At present, president-elect Joe Biden has 306 electoral votes, enough to clinch the White House, while President Donald Trump has 232, and is expected to lose. Observers say that these numbers are unlikely to change, unless some of the presidential electors meeting today turn “faithless” and vote for a candidate that is not the popular choice of their state or abstain from voting.
Who are the members of the Electoral College?
To win the US presidential election, a candidate does not need to win the national popular vote, but requires an outright majority in the Electoral College — a group of electors from across the country who choose the country’s next president and vice-president.
The Electoral College has a total of 538 voters, who are apportioned according to the number of seats each state has in the US Congress. Crossing the halfway mark — 270 — means winning the presidency.
Once the results are announced after Election Day, individual states certify their popular vote according to their own statutory and procedural requirements. After it is clear who has won the state’s popular vote, the states choose their voters for the Electoral College.

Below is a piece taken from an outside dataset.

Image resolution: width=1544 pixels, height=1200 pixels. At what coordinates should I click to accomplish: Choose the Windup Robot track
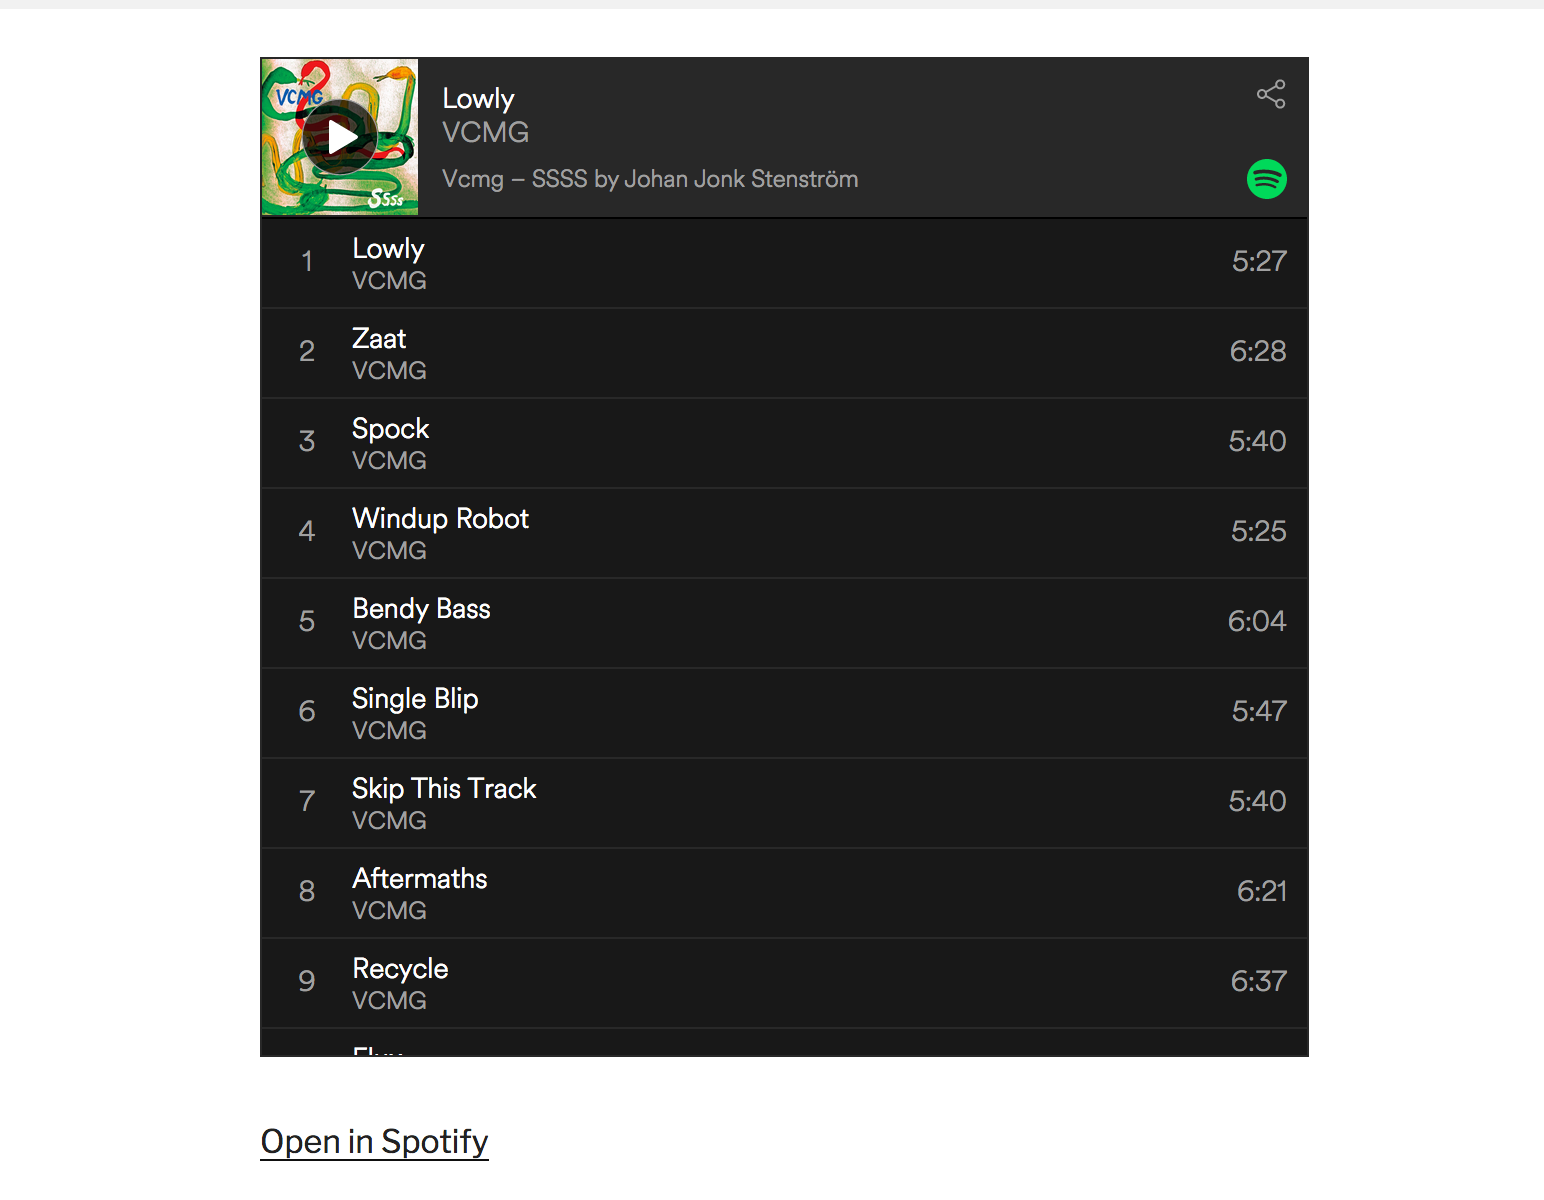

The electors come from a slate of people selected by political parties months before the election. Naturally, parties pick people who are their loyal supporters, so as to ensure that they vote for the party’s presidential candidate and no one else.
As per the US Constitution, only those who are members of Congress or hold federal office are barred from becoming electors. So, the electors are generally retired politicians, state or local elected officials, party activists or even those personally related to the candidates, as per the BBC.
For example, former President Bill Clinton was among the electors in 2016, who voted for his wife, then-Democratic nominee Hillary Clinton. Donald Trump Jr., President Trump’s eldest son and namesake, was also an elector the same year.
Who are “faithless electors”?
These are members of the Electoral College who go rogue, and decide to vote for a candidate that is not their state’s popular choice, or abstain from voting despite pledging not to do so. Such “faithless” electors have been seen during several elections in US history, including the first presidential election of 1788-89, in which three did not vote.
Generally, electors are known to stand behind their party’s candidate, and no election has ever been overturned due to them going rogue. However, there have been notable incidents that have attracted media coverage.
During the last election in 2016, 10 of the total 538 electoral college members turned faithless, a record high. After the election results were announced that year, 306 electors had been estimated for Trump and 232 for Clinton. In the end, however, Trump secured 304 votes and Clinton 227, as 7 of the ten succeeded in going rogue, with three votes getting invalidated.
A number of faithless electors as large as in 2016 could have had a major impact during the 2000 election, when Republican candidate George W Bush had 271 electors voters, only two above his Democratic rival Al Gore’s tally of 269.
At today’s Electoral College meeting, however, Biden is expected to sail through easily thanks to his much larger lead. 📣 Follow Express Explained on Telegram
Are there legal repercussions for faithless electors?
Yes, thanks to a US Supreme Court ruling from July this year, that allows states to punish electors who break away from the party line. “The Constitution’s text and the Nation’s history both support allowing a State to enforce an elector’s pledge to support his party’s nominee — and the state voters’ choice — for President,” the judgment read.
Currently, 33 states and the District of Columbia have laws against faithless voting, and three electors from Washington state were charged a $1000 fine for not voting for their state’s then choice Hillary Clinton. As many as 17 states, however, do not have such laws.
This year, allies of President Trump, who refuse to acknowledge Biden’s win, have argued that enough faithless electors could keep the Republican in power. Several reports, however, including in the New York Times and CNN, rubbish this notion, and predict a comfortable victory for Biden.
What happens after the Electoral College meeting?
On January 6, 2021, the US Congress will meet and count and certify the votes cast by the Electoral College. If any dispute arises at this point, it will be resolved by the US Congress. This step also marks the end of the voting process in the US elections.
On January 20, two weeks after this final step, Joe Biden will be sworn in as the 46th president of the United States.